Minimum Expectations for Open Data in Research

Open data allows people to independently check a paper’s analysis or perform an altogether new analysis. It’s also a way of allowing future work to perform meta-analyses and ask questions that may not have been asked in the original paper. Therefor, it’s important to make experiment data public, provide it completely, and make it accessible for it to be useful to others.

But many missteps can happen that reduce the value of open data. These tips should help ensure that your data is indeed open, useful, and accessible.

Provide at least the minimum information

Experiment data should include an entry for each trial, usually as a row in the table. It shouldn’t be aggregated by condition or by subject. Here is a minimum set of columns that would be appropriate for most experiments:

  • Subject ID – Remember to keep it anonymous. No names, mTurk IDs, or IP addresses.
  • Trial number – Even though trials are usually recorded in order, it’s best to make this explicit.
  • One column for each independent variable – It should be possible to reconstruct the trial.
  • A column for each raw measurement – This means raw responses (e.g. whether the subject pressed left or right), not their accuracy or some other processed information.

Other suggested columns that may be useful depending on the specific experiment:

  • Subject information like gender, education, visual deficiencies, etc – It’s most important for between-subject designs. Remember to be careful about anonymity.
  • Environment or equipment information like monitor resolution, browser, operating system, etc.
  • Date and time – When was the experiment run? When did each trial start?
  • Processed or aggregated information from other columns – It’s often useful to include processed information in the data. Just make sure that it augments rather than replaces raw information.

Use a reliable repository

Your website, your institution’s website, and any for-profit company (like GitHub) are not reliable. URLs change; FTP mistakes happen; companies shut down. Here is PLOS ONE’s list of reliable repositories.

Keep it tidy

If your data format is complicated, provide a copy of the data that is formatted in a way that’s easy to process and analyze. The simplified format should still include all of the data, and you should also provide the raw original data for transparency. In other words, please simplify your arrays nested inside of JSON objects nested inside of CSV cells.

Use an accessible format

Use free and open formats. Stick to CSV when possible. JSON is ok if necessary. If a project really needs some other format, make sure there are clear instructions for reading it. No Microsoft Excel, unless you plan on buying a copy of the software for everyone.

Common mistakes

  1. Aggregating the data – Some people post a single data point per subject or per condition. Many assumptions are made when aggregating, so it’s critical to provide raw unbiased data without locking people into a particular approach for aggregation.
  2. Skipping the response variable – While it’s useful to know whether a response is correct, recording the actual response is more important in case there are concerns about how “correctness” was calculated.
  3. Skipping the data dictionary – I know you think your column names make perfect sense. Well, they don’t. Make a text file with a very brief description of every column in your data.
  4. Not putting the data URL in the paper – How is anyone supposed to know how to get the data unless you put it in paper? Don’t make anyone email you! I recommend putting it in the abstract.
  5. Failing to check text entries for identifying information – You never know what information people will type into a textbox. One strategy is to drop that column from the open data and make it available on request.

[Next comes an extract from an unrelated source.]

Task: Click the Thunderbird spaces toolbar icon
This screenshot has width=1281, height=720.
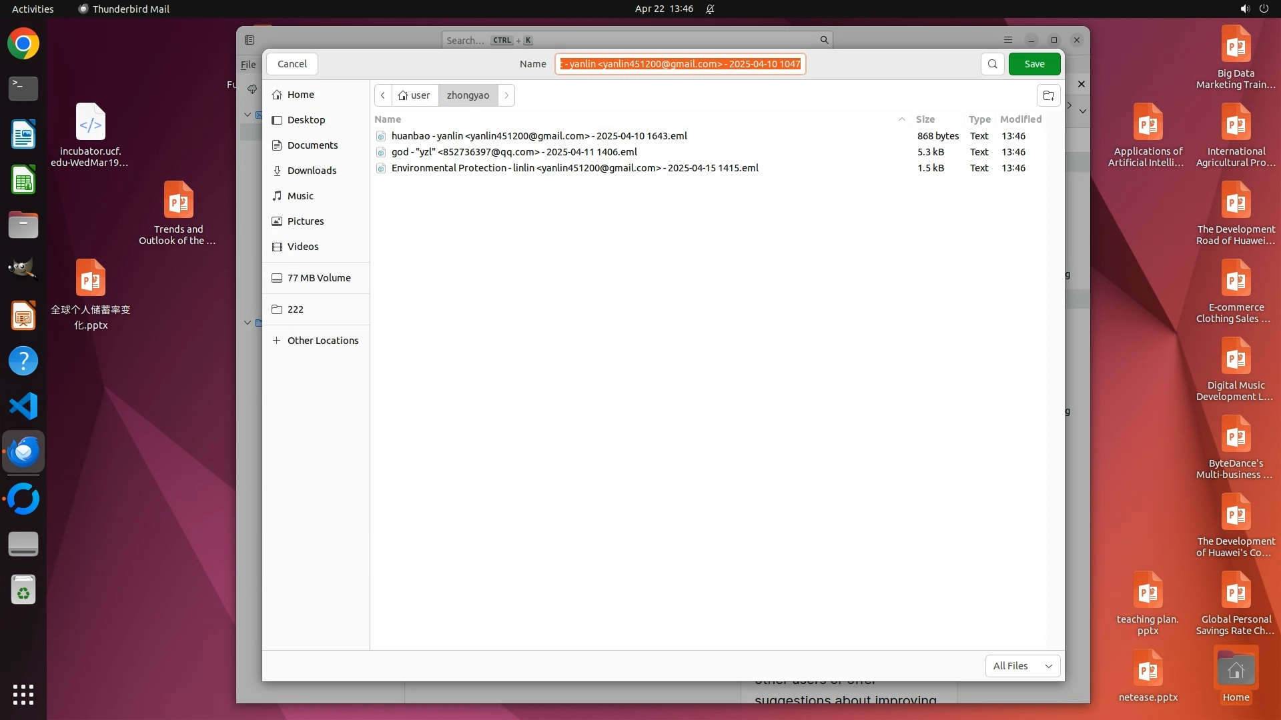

Your results are not too big

Open data repositories can handle your data. People manage to share huge results from astrophysical data to fMRI volumes that vary over time for dozens of subjects. A CSV or JSON that’s under 5GB would easily fit on an open science repository like OSF and figshare. For larger datasets, you can break it up into multiple files or use repositories like Data Dryad.

Most experiments fit on a couple floppy disks and could be downloaded over a dial-up modem, so it was silly to not have open data in 1998, let alone 2018. We have a multitude of free fast reliable research repositories, so there’s no excuse anymore.

Photo Credit: Florian Pérennès

EDIT: Clarified that a cleaned up version of the data should be provided in addition to (not instead of) the raw original data.